Marxist and cultural theorist Frederic Jameson spoke of the rise of the “Nostalgia” film and postmodernist movies such as Star Wars (1977) and American Graffiti (1973) in his seminal essay aforementioned above. The Nostalgia film harks back and references the past drawing influences not from reality but rather cultural artefacts such as films, comics, radio, TV and music etc. Guardians of the Galaxy involves an orphaned hero — with mysterious father — who must do battle against an evil empire, save a “damsel” in distress, all the while accompanied by a motley crue of intergalactic misfits. Sound at all familiar? Yes, finally the kids of today have their Star Wars. They have a new hope, kind of; a pastiche of a pastiche of a pastiche based solely on the cultural fossils of yesteryear.
Watching this film on IMAX 3D at Wimbledon Odeon Screen 4 (my favourite cinema screen by the way) made me feel nostalgic in so many ways. It felt more like the comic books I read as a child than any film I’ve seen recently. Further, I felt a surge of history as the film opened taking me back to 1977 when my Dad took me to see Star Wars (1977). I recall the massive queues waiting to go see Lucas’ classic and the giddiness and excitement I felt as a youth rushed through me; even more so when the film started and my consciousness was treated to one impressive set-piece after another. I felt young again and all because of a movie!
In a major ironic twist I too felt nostalgic for my University days and my discovery of postmodern theorists such as Jameson, Baudrillard and Foucault while studying. While it served no purpose in the real world my academic life was a great time for me. The knowledge of postmodernism I gained enhanced further this funky fusion of comic-book anti-heroes blowing stuff up to a 70s soundtrack. Indeed, I was at peace with the world. A bomb could have hit the cinema and I would not have cared. It was cinematic heroin. I was happy.

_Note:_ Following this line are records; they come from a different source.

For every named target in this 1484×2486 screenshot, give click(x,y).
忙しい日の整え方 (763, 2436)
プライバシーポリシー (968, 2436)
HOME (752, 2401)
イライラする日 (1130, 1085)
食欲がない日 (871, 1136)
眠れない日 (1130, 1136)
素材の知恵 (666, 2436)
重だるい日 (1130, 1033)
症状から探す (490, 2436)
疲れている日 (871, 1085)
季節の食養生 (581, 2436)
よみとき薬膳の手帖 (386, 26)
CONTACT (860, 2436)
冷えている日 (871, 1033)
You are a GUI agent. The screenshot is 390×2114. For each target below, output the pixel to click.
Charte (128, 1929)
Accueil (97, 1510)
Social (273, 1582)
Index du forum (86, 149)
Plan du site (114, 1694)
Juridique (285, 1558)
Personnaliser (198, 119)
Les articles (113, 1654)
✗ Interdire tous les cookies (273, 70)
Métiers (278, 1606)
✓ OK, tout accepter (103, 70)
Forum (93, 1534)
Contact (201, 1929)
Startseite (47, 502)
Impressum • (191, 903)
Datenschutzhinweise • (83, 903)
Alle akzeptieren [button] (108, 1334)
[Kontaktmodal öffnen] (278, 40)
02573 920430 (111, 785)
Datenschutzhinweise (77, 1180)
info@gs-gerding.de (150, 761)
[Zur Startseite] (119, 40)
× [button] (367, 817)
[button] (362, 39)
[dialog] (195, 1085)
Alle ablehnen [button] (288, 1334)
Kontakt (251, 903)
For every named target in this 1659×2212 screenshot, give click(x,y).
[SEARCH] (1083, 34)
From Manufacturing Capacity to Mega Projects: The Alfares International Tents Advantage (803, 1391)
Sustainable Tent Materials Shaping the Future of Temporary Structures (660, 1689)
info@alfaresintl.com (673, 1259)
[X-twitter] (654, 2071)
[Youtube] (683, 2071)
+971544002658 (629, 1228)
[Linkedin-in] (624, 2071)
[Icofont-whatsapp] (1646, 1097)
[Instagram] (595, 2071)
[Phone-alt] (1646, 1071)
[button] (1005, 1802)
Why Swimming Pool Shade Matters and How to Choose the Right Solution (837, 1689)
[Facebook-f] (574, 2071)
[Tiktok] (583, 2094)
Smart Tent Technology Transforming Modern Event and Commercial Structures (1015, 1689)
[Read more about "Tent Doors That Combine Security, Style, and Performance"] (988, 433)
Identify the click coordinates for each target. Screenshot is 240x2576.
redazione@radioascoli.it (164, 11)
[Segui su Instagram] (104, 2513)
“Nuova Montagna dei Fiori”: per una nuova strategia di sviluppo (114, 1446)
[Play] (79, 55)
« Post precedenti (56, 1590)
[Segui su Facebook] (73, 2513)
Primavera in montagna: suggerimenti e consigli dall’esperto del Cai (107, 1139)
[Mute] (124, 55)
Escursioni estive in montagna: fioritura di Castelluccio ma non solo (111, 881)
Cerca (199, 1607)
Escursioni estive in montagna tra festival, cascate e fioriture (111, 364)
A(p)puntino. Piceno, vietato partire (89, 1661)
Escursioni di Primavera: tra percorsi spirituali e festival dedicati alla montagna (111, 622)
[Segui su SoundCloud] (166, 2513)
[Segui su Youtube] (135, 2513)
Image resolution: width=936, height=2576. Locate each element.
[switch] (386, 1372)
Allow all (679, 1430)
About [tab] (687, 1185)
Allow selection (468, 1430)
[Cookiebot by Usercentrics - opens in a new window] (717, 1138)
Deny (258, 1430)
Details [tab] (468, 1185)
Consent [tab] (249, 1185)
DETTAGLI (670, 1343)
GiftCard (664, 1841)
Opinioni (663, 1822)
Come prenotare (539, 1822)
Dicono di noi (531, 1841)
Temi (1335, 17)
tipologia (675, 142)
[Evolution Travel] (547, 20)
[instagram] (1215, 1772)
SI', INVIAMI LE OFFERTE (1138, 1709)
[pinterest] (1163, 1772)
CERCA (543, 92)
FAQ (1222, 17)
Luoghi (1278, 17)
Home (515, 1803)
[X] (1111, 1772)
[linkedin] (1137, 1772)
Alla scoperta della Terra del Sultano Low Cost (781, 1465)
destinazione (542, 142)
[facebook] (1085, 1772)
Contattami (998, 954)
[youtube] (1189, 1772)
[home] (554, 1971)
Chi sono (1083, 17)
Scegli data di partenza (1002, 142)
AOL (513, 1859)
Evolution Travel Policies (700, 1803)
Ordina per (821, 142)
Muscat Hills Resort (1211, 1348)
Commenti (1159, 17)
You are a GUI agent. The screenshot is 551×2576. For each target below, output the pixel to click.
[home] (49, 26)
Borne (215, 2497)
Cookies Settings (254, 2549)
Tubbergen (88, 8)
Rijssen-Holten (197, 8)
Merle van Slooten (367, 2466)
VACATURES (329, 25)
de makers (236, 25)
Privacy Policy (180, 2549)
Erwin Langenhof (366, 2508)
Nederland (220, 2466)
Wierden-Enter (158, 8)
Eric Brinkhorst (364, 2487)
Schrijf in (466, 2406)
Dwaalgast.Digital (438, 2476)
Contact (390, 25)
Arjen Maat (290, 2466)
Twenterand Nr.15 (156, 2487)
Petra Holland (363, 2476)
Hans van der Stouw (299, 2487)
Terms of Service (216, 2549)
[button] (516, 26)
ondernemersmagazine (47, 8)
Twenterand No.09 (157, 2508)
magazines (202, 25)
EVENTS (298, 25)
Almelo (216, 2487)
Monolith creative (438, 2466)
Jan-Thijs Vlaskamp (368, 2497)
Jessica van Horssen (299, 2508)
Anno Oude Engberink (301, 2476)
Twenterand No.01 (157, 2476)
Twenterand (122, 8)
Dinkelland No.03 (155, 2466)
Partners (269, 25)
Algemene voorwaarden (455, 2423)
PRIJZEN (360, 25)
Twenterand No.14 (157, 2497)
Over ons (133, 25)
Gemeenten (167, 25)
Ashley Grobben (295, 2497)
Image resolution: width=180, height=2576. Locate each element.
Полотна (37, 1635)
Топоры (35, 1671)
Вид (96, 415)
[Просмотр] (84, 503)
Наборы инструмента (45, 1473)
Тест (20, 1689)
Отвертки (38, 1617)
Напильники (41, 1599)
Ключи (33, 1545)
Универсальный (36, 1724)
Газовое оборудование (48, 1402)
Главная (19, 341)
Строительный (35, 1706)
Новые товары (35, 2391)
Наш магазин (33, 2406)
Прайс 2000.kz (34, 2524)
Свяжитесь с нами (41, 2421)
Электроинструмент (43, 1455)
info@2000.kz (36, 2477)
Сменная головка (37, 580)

Guardians is the 10th Marvel Universe movie to be produced and is based on a lesser known product from the uber-comic overlords’ oeuvre. Young Peter Quill is not having the best day. At the beginning he suffers the loss of his mother. As he runs away from the hospital he is then kidnapped by a gigantic spaceship which airlifts him to a life with the Ravagers; a group of space cowboys and outlaws – led by Michael Rooker’s Yondu. Flash forward some many years to a galaxy far, far far away and an older Quill (effortlessly charismatic Chris Pratt) is on the hunt for a mysterious orb in order to make a few intergalactic dollars. Quill proves himself a decent dancer and well as fighter as he uses hi-tech weapons to outfox his foes.
The opening action sequence is a sheer joy and essentially riffs on the opening of Raiders of The Lost Ark (1981) while using Blue Swede’s funky classic Hooked on a Feeling also used in Reservoir Dogs (1992). Let’s be honest it is all very silly but I am not watching this as a fortysomething man but rather a young boy living in the warmth of the past bathing in the nostalgia of recalling Star Wars, Raiders, Reservoir Dogs and MIXTAPES!! I used to do mixtapes and it was such fun before the devilish digital age took over. Anyway, the orb Quill has stolen turns out to be one of those END OF THE WORLD plot McGuffin thingy’s and a whole host of benign and nefarious characters are after it notably evil Titan Thanos (Josh Brolin), Kree mentalist Ronan (Lee Pace) and the Collector (Benicio Del Toro) etc.
So, Quill consequently finds himself pursued and caught and thrown in prison by the Nova Corps (basically humans with funny hair.) He then unwittingly becomes part of a bunch of misfits including: Rocket (Bradley Cooper) – a feisty raccoon and weapons expert; Groot (Vin Diesel) – a tree-like humanoid; Gamora (Zoe Saldana) – Thanos’s adopted assassin daughter; and finally Drax (Dave Bautista) – a giant blue alien muscle guy. Together these unusual suspects form an uneasy but at times hilarious alliance as they fight and argue and bicker and eventually accept each other and combine to overcome the villains before them.
If The Avengers (2012) was a remake of The Magnificent Seven (1964) then this is a remake of the Dirty Dozen (1967) (minus seven). Moreover, the film follows the successful Marvel template of superheroes (or in this case anti-heroes) saving a very Earth-like world from destruction from said poisoned destructive orb (see Tesseract). But what makes this Space-Western such fun is the oddball off-centre characters which director James Gunn and his fellow writers clearly gave a lot of time developing. While special effects reign over the production the likes of Quill, Rocket and Groot are given a humanity and humour which adds heart to story. Indeed the script is full of empathetic backstories and themes including: fatherless, motherless and adopted children, genocide, slaves, nature v. technology, medical experimentation, grief, tyranny of dictatorship; all of which add some depth to the otherwise fluffy frivolity of the script.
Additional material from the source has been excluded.